Out of the two types of houses surveyed, a total of 748 adult mosquitoes were collected, the highest number of 400 (53.48%) were caught in mud houses while 348 (46.52%) were caught in concrete House as shown in (Table 1). One-way analysis of variance shows that there was a significance difference between the prevalence of mosquitoes in both houses (p < 0.05). This prevalence might be due to unhygienic practices in these houses. Only adult mosquito of Anopheles and Culex were collected. This is in line with the observation made by Onyido et al. (2002) on the co-existence of these two species in a particular site or area. The most predominant genus was Culex with a total of 664 (88.77%) adult mosquitoes while the remaining mosquitoes collected were Anopheles. The low population of the Anopheles mosquitoes could be attributed to the period of this study May to July and this is in agreement with observation made by Killeen et al. (2000) who stated that, population of Anopheles mosquitoes increases with increase in rainfall with the peak season around August to September. Martinez-Torres (1998) and Kent and Norris (2005) recorded extremely high Culex population in wastewater treatment ponds in Florida. Similarly, Okogun et al. (2003) reported very high Culex population in untreated wastewater and at a later stage of wastewater treatment.

A highest number of 151 mosquitoes were collected in the month of May, followed by 147 in the month of July, and the lowest number of 102 mosquitoes in June. Conclusively, the highest number of mosquitoes was collected in May and July respectively. The results showed that mosquito abundance was directly related to rainfall. This study is line with the principle that mosquito abundance has a positive relationship with rainfall and inversely related to temperature which also agrees with the findings in the Imo River Basin of Nigeria by Uttah et al. (2013). Though some studies in Abeokuta, South west Nigeria showed that mosquito abundance increased as the season progressed from January with a drastic decline between June and July (Adeleke et al., 2010; Minakawa et al., 2004). The indiscriminate preference of all houses by this species of mosquitoes supports the findings of Okorie (2011), in which mosquito was found in all the microhabitats.

Mosquitoes of the genus Anopheles are primary malaria vector worldwide. In Nigeria, the most common are Anopheles gambiae complex. This species carries the parasite Plasmodium falciparum which causes malaria and has also been associated with the transmission of filariasis (Okon et al., 2010; Okwa et al., 2006). The mosquito species identified in this study are of public health importance, there is need to sanitize and clean up these houses. This will not only get rid of these species of breeding sites but also free the State of the diseases associated with these organisms.

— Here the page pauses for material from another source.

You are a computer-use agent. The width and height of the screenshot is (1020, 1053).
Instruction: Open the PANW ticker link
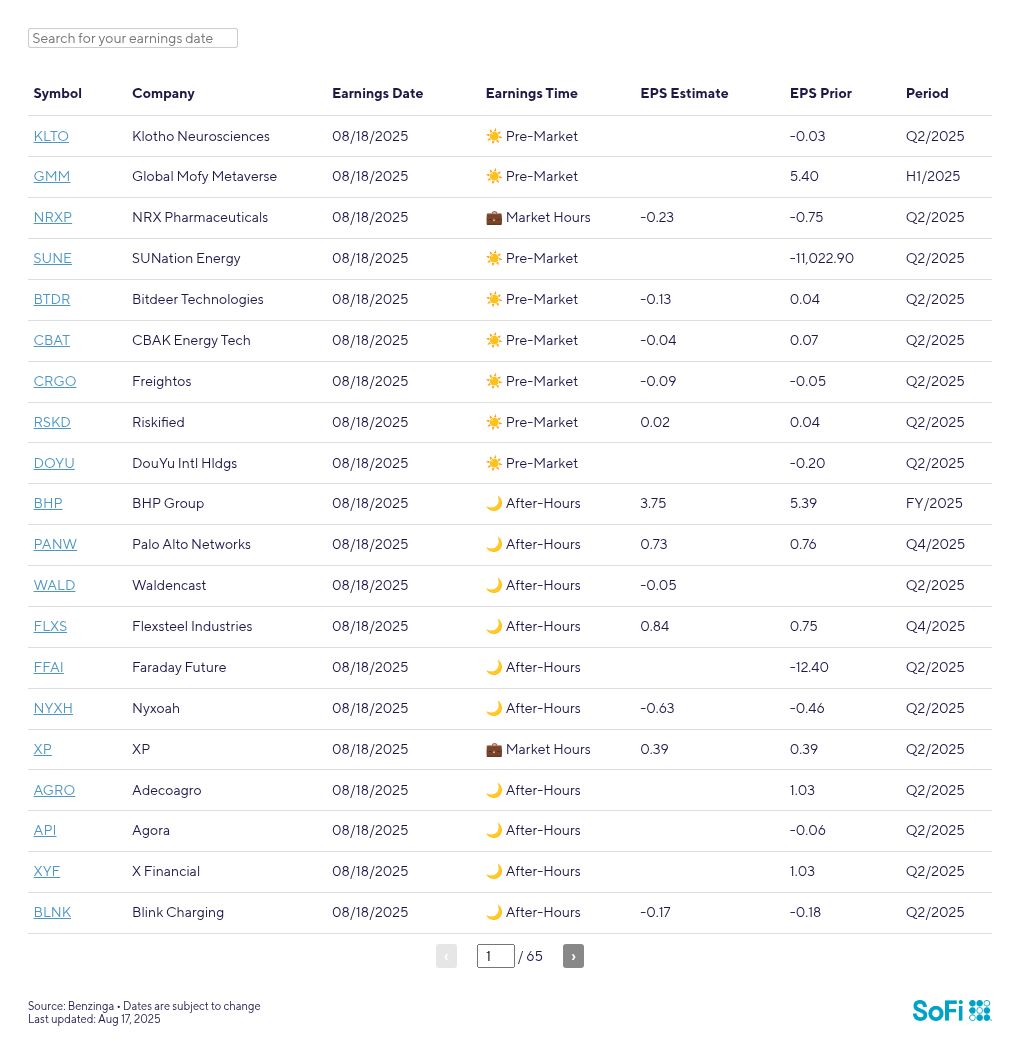(x=55, y=545)
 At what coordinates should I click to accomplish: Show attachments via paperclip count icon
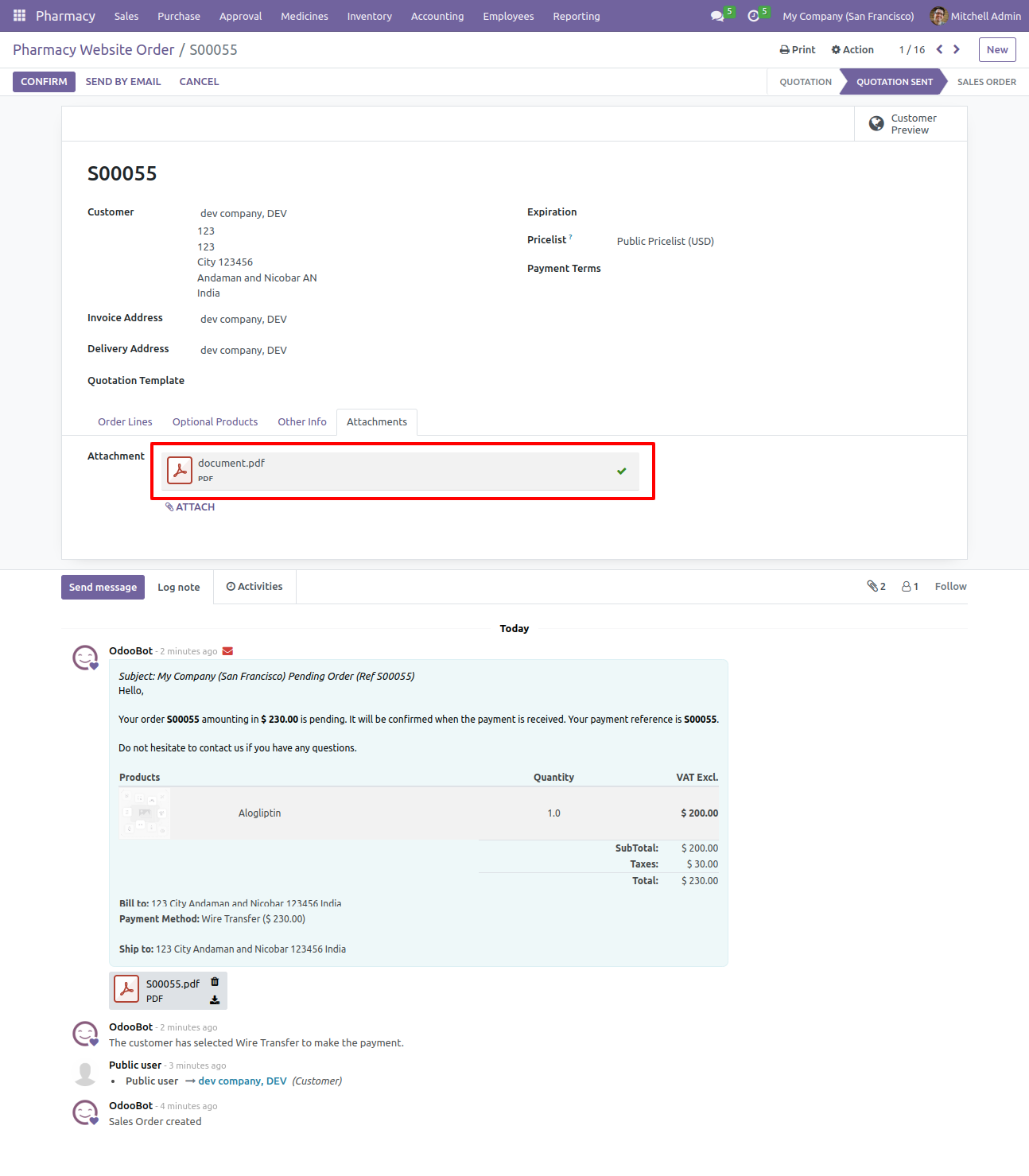[876, 586]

A total of 748 adult mosquitoes were collected, the highest number of 400 (53.48%) were caught in mud houses while 348 (46.52%) were caught in concrete house. All the mosquitoes encountered belong to two genera, Anophelinae and Culicidae. The most predominant genus was Culex with a total of 664 (88.77%) adult mosquitoes while Anopheline was the remaining 11.23% with a total of 84 adult mosquitoes, the lack of good drainage and sewage systems in the study area could be some of the factors contributing to the higher number of mosquitoes recorded. In addition, the studies further indicated that mosquitoes are more adapted to the mud houses than the concrete houses probably due to the texture and the nature of the constructed houses.


The authors declare that they have no conflict of interest.